When she got to the end, she stared at us and started counting again.
The other counselor came back saying that she couldn't see where the girl had gone When she got to the end, she stared at us and started counting again.
The other counselor came back saying that she couldn't see where the girl had gone and she needed the bigger flashlight.
When she asked who was missing, the counselor who had been trying to count us said,
Nobody.
The counselors even pulled out the roster to check us off and we were all right there.
We were all a little shaken up so the counselors decided it was time for us to get to the bathrooms and get ready for bed. Everybody was a little
creeped out so we all went as a group to the bathroom. I washed up and brushed my teeth first
so I was one of the last to actually go to the toilets.

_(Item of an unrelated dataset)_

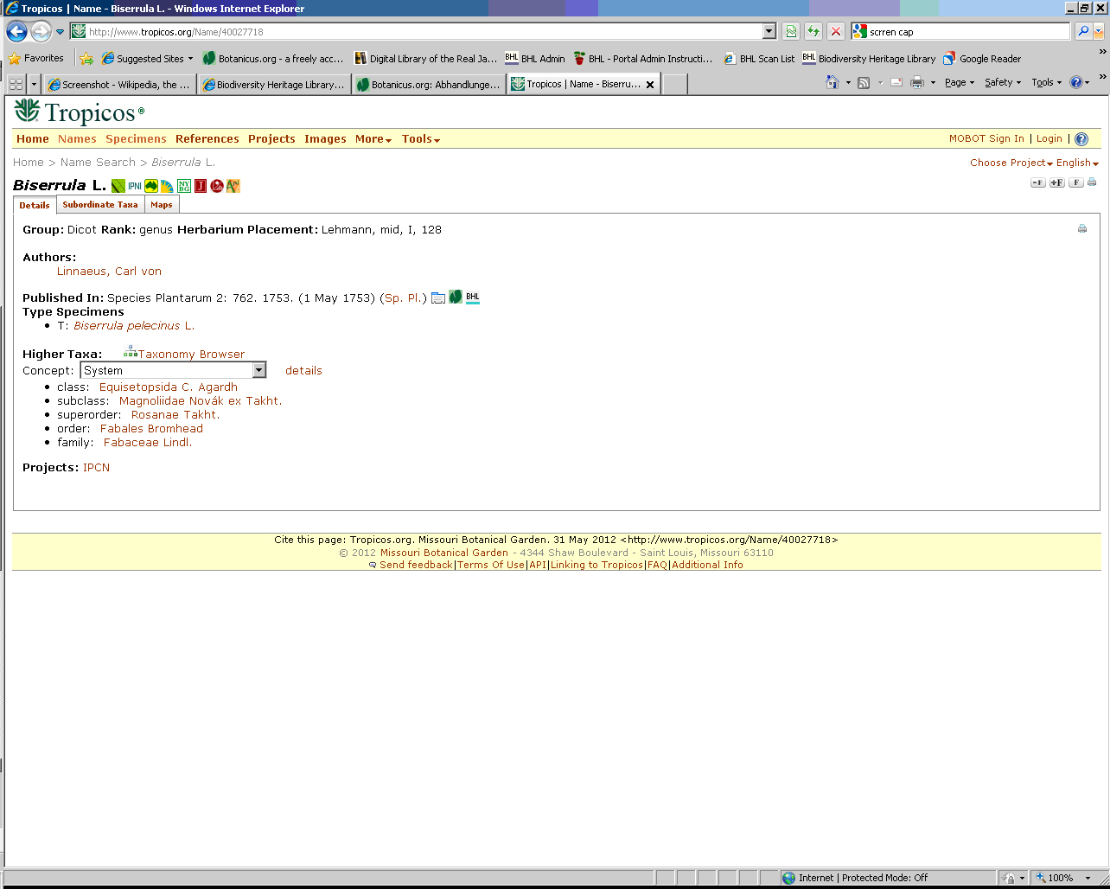Decrease page font size with -F button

As I was in there I heard someone moving
around in the stall next to me.
I said something to her, probably asking if she needed toilet paper, but she didn't answer me.
When I finished, I knocked on the other stall door, but nobody answered even though I could still hear noises inside and the door was locked.
I went out and told one of the counselors who went back in with me to check it out.
But when we went in, the door was unlocked and there was nobody there.
There was no other way out of the bathroom besides the front entrance that I was standing two feet from when I was talking to the counselor.
The girls that were in the tents that were separated from the others were a little freaked out,
and they didn't want to sleep out there, but since they were right next to the counselor's tent and they were reassured and sent to bed. When we reached our tent we saw that again there was
someone in the spare bunk. This time we figured one of the girls from the far tent had snuck over
in spite of what the counselors had said. And really do you think any of us had the courage
to lift the blanket off of that bed?
We settled in for that night and I was wishing that I could fall asleep so that I didn't have to be awake alone. Soon enough I could hear the snores of the other girls and I was still
staring at the ceiling of the tent and that's when I heard the springs of one of the beds squeak
again. I opened my eyes and stared at what was supposed to be our
vacant cot. There was someone standing up again. I could just make out the figure standing there
in the dark. It stood there for about thirty seconds this time before it moved across the
tent and out the flaps. Needless to say, I was too scared to scream for a counselor because I was afraid that
whatever it was would come back.
I laid awake for what seemed like hours staring at the tent flap, hoping that it wouldn't
happen again.
I must have fallen asleep at some point because the next thing I remember it was morning.
Again, the cot was empty.
This time I told the counselor what I had seen and they asked the girls at breakfast
who had been in our tent, but none of the girls admitted to being there.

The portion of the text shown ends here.